## [TEXT SEGMENT]
☆ ☆ ☆ ☆

Metaphysics and Exact Science.—It would seem that the Arab-Moors were well calculated to develop psychological science. Their minds seemed to be in a special measure metaphysical. They laid the foundation of their metaphysical speculations on the philosophy of the Greeks, particularly that of Aristotle, but later they attempted to develop originality, although they succeeded in doing little more, as a rule, than borrowing from others. In the early period of Arabian development the Koran stood in the way of any advancement in philosophy. It was only at intervals that philosophy could gain any advancement. Indeed, the philosophers were driven away from their homes, but they carried with them many followers into a larger field. The long list of philosophers who, after the manner of the Greeks, each attempted to develop his own separate system, might be mentioned, showing the zeal with which they carried on inquiry into metaphysical science. As may be supposed, they added little to the sum of human knowledge, but developed a degree of culture by their philosophical speculations.

But it is in the exact sciences that the Arabs seem to have met with the greatest success. The Arabic numerals, probably brought from India to Bagdad, led to a new and larger use of arithmetic. The decimal system and the art of figures were introduced into Spain in the ninth century, and gave great advancement in learning. But, strange to relate, these numerals, though used so early by the Arabs in Spain, were not common in Germany until the fifteenth century. The importance of their use cannot be overestimated, for by means of them the Arabians easily led the world in astronomy, mechanics, and mathematics.

The science of algebra is generally attributed to the Arabians. Its name is derived from gabara, to bind parts together, and yet the origin of this science is not certain. It is thought that the Arabs derived their knowledge from the Greeks, but in all probability algebra had its first origin among the philosophers of India.

The Arabians used geometry, although they added little to its advancement. Geometry had reached at this period an advanced stage of progress in the problems of Euclid. It was to the honor of the Arabians that they were the first of any of the Western peoples to translate Euclid and use it, for it was not until the sixteenth century that it was freely translated into the modern languages.

☆ ☆ ☆ ☆

## [DATASET EXCERPT]
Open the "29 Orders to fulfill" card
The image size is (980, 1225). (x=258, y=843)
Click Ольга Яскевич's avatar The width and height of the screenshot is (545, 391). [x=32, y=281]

☆ ☆ ☆ ☆

## [WORK INSTRUCTIONS]
A - In the passage on Arab metaphysics and exact science, in which century were the decimal system and the art of figures introduced into Spain?
B - Does each statement below agree with the passage on Arab metaphysics and exact science? Answer yes or no for each and quote the words that decide it. (i) The name of algebra comes from gabara, meaning to bind parts together. (ii) The Arabians added a great deal to the advancement of geometry. (iii) Arabic numerals were common in Germany by the ninth century.
C - Pick up the passage on Arab metaphysics and exact science after its final sentence and continue it.

## [RESULTS OF THE EXERCISE]
A - In the ninth century.

B -
(i) Yes: "Its name is derived from gabara, to bind parts together"
(ii) No: "they added little to its advancement"
(iii) No: "were not common in Germany until the fifteenth century"

C -
But in trigonometry the Arabians, by the introduction of the use of the sine, or half-chord, of the double arc in the place of the arc itself, made great advancement, especially in the calculations of surveying and astronomy. In the universities and colleges of Spain under Arabian dominion we find, then, that students had an opportunity of mastering nearly all of the useful elementary mathematics. Great attention was paid to the study of astronomy. Here, as before, they used the Greek knowledge, but they advanced the study of the science greatly by the introduction of instruments, such as those for measuring time by the movement of the pendulum and the measurement of the heavenly bodies by the astrolabe.

Likewise they employed the word "azimuth" and many other terms which show a more definite knowledge of the relation of the heavenly bodies. They were enabled, also, to measure approximately a degree of latitude. They knew that the earth was of spheroid form. But we find astrology accompanying all this knowledge of astronomy. While the exact knowledge of the heavenly bodies had been developed to a certain degree, the science of star influence, or astrology, was cultivated to a still greater extent. Thus they sought to show the control of mind forces on earth, and, indeed, of all natural forces by the heavenly bodies. This placed mystical lore in the front rank of their philosophical speculations.